Let us consider the case of remittances more formally. To keep things simple let us assume that the marginal cost is indeed zero. Let r be the rate charged per dollar, and define X(r) to be the amount remitted as a function of r. X is what is received in Cuba, and (1+r)X is the total amount of money spent. X(r) is the demand to remit, and consequently it is a decreasing function of r. If the Cuban government behaves as a simple monopolist interested in maximizing profits, it will set r so as to maximize r X(r). This occurs where the demand elasticity equals -1, which apparently is around r = 0.10. This is the standard textbook solution for a monopolist to maximize profit when marginal cost is zero, i.e., maximize revenue. Notice that not only does this explain why it is expensive to remit money to Cuba, but also why the expense rises with the amount sent.

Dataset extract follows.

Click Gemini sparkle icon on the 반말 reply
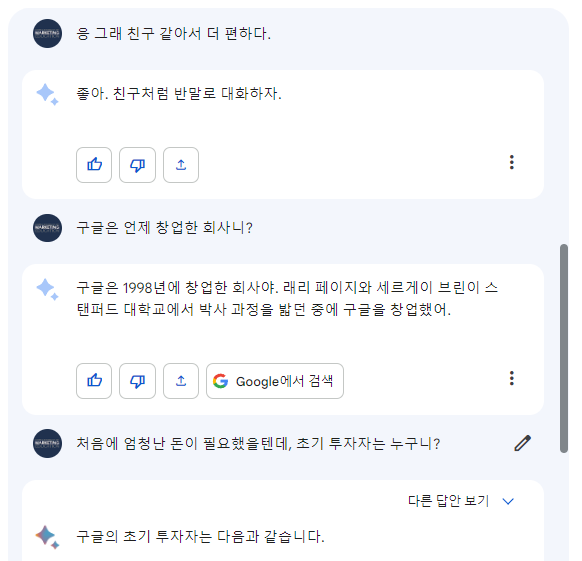Viewport: 582px width, 561px height. [47, 94]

At best, however, this simple explanation has to be incomplete. The reason is that the Cuban government also sets prices at dollar stores. In setting r the Cuban government will want to take into account that remittances eventually find their way to dollar stores where they are captured through high prices. Could the government do better, for example, by setting r equal to zero, encouraging more remittances, and taking its profits through high prices at dollar stores?
To explore this question let us expand the model to take into account purchases at dollar stores. To keep things simple let us think of a single good, which sells at dollar stores for a price in dollars of P. The cost of this good to Cuba is normalized to $1, which is the price in the United States. Let us further assume that all remittances make their way to the dollar stores. In this case the revenue from remittances and dollar store sales is given by:
R(r) = rX(r) + X(r) (1)
X(r) remittances will purchase X(r)/P units of the good at dollars stores. Since each unit has a cost of $1, net revenue, or profit, to the government is given by:
H(r,P) = R(r) X(r)/P (2)
The Cuban government’s objective is to maximize (2) with respect to r and P. Inspection of (2), however, shows an immediate problem. Since remittances are assumed to be insensitive to the price at dollar stores, P, it is optimal for the government to set that price infinitely high and sell an infinitesimally small quantity.4 Clearly we need to make purchases from dollar stores sensitive to the price at such stores. One way to do that is to allow remittances to depend on P, and the best way to do that is to formally model the decision of how much to remit. I turn to that in the next section.
A FORMAL MODEL OF REMITTANCES
It is not difficult to construct an ad hoc model that can “account” for a positive remittance fee. One can assume, for example, that there are demand functions for remittances and sales at dollar stores that are functions of r and P and that have the necessary elasticities. Such a model would be of little or no value, however, as it would simply embellish with a theoretical apparatus what we already know: that it is expensive to send money to Cuba and that dollar store prices are high. It would add nothing to our understanding of why this is so. Furthermore, such a model would likely not be useful in explaining other features of remittances. The model I construct in this section will therefore be based on full rationality. It is a model where each group of decision makers is assumed to be composed of identical individuals. Each group of identical persons is represented by a representative agent. The model is a general equilibrium one, in the sense that it includes the decisions of individuals or households in Cuba and the United States, and the Cuban government, and all three groups are connected through their budget constraints. Such general equilibrium, rational agent models tend to be complex, and this one is no exception, despite my efforts to keep it simple. Before developing the full model let us begin with a simpler version that will illustrate some of the difficulties of deriving the desired results.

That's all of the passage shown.